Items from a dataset
*** Block opens ***

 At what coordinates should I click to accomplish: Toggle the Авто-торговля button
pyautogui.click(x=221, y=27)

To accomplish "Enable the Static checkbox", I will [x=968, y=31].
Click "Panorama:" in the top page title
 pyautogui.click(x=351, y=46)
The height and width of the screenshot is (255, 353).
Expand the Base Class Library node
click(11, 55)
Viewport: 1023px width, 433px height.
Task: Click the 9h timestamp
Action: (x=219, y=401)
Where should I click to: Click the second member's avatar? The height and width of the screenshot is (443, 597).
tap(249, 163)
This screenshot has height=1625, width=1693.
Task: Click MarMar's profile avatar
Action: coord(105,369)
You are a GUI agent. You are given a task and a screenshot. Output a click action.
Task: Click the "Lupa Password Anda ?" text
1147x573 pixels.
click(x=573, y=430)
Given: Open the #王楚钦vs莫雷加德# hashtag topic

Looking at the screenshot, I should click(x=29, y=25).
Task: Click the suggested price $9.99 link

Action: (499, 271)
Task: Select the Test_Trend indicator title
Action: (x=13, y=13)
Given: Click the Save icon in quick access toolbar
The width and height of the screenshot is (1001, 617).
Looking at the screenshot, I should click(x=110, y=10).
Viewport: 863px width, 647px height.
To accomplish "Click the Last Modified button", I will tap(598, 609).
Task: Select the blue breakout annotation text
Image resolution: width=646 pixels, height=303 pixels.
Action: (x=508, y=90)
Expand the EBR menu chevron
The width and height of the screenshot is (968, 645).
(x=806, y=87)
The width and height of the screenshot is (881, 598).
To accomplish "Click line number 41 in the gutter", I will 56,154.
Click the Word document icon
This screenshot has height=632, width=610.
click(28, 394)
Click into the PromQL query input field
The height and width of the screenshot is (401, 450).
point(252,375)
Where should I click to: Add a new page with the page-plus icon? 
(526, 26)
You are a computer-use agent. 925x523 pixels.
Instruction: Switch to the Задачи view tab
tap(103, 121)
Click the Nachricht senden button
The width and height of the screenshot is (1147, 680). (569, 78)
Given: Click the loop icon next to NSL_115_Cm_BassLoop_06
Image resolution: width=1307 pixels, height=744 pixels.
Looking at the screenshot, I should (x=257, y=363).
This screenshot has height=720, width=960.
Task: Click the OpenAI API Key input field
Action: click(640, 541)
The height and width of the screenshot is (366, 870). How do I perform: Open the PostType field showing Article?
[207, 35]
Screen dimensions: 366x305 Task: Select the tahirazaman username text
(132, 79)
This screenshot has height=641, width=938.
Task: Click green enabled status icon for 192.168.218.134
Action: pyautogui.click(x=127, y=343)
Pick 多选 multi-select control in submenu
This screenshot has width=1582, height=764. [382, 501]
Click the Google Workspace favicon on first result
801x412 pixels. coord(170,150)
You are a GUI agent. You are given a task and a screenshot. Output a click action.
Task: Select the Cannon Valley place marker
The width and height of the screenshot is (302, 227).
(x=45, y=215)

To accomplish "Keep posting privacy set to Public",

*** Block closes ***

Write every record above out again exactly as it stands.

 At what coordinates should I click to accomplish: Toggle the Авто-торговля button
pyautogui.click(x=221, y=27)

To accomplish "Enable the Static checkbox", I will [x=968, y=31].
Click "Panorama:" in the top page title
 pyautogui.click(x=351, y=46)
The height and width of the screenshot is (255, 353).
Expand the Base Class Library node
click(11, 55)
Viewport: 1023px width, 433px height.
Task: Click the 9h timestamp
Action: (x=219, y=401)
Where should I click to: Click the second member's avatar? The height and width of the screenshot is (443, 597).
tap(249, 163)
This screenshot has height=1625, width=1693.
Task: Click MarMar's profile avatar
Action: coord(105,369)
You are a GUI agent. You are given a task and a screenshot. Output a click action.
Task: Click the "Lupa Password Anda ?" text
1147x573 pixels.
click(x=573, y=430)
Given: Open the #王楚钦vs莫雷加德# hashtag topic

Looking at the screenshot, I should click(x=29, y=25).
Task: Click the suggested price $9.99 link

Action: (499, 271)
Task: Select the Test_Trend indicator title
Action: (x=13, y=13)
Given: Click the Save icon in quick access toolbar
The width and height of the screenshot is (1001, 617).
Looking at the screenshot, I should click(x=110, y=10).
Viewport: 863px width, 647px height.
To accomplish "Click the Last Modified button", I will tap(598, 609).
Task: Select the blue breakout annotation text
Image resolution: width=646 pixels, height=303 pixels.
Action: (x=508, y=90)
Expand the EBR menu chevron
The width and height of the screenshot is (968, 645).
(x=806, y=87)
The width and height of the screenshot is (881, 598).
To accomplish "Click line number 41 in the gutter", I will 56,154.
Click the Word document icon
This screenshot has height=632, width=610.
click(28, 394)
Click into the PromQL query input field
The height and width of the screenshot is (401, 450).
point(252,375)
Where should I click to: Add a new page with the page-plus icon? 
(526, 26)
You are a computer-use agent. 925x523 pixels.
Instruction: Switch to the Задачи view tab
tap(103, 121)
Click the Nachricht senden button
The width and height of the screenshot is (1147, 680). (569, 78)
Given: Click the loop icon next to NSL_115_Cm_BassLoop_06
Image resolution: width=1307 pixels, height=744 pixels.
Looking at the screenshot, I should (x=257, y=363).
This screenshot has height=720, width=960.
Task: Click the OpenAI API Key input field
Action: click(640, 541)
The height and width of the screenshot is (366, 870). How do I perform: Open the PostType field showing Article?
[207, 35]
Screen dimensions: 366x305 Task: Select the tahirazaman username text
(132, 79)
This screenshot has height=641, width=938.
Task: Click green enabled status icon for 192.168.218.134
Action: pyautogui.click(x=127, y=343)
Pick 多选 multi-select control in submenu
This screenshot has width=1582, height=764. [382, 501]
Click the Google Workspace favicon on first result
801x412 pixels. coord(170,150)
You are a GUI agent. You are given a task and a screenshot. Output a click action.
Task: Select the Cannon Valley place marker
The width and height of the screenshot is (302, 227).
(x=45, y=215)

To accomplish "Keep posting privacy set to Public",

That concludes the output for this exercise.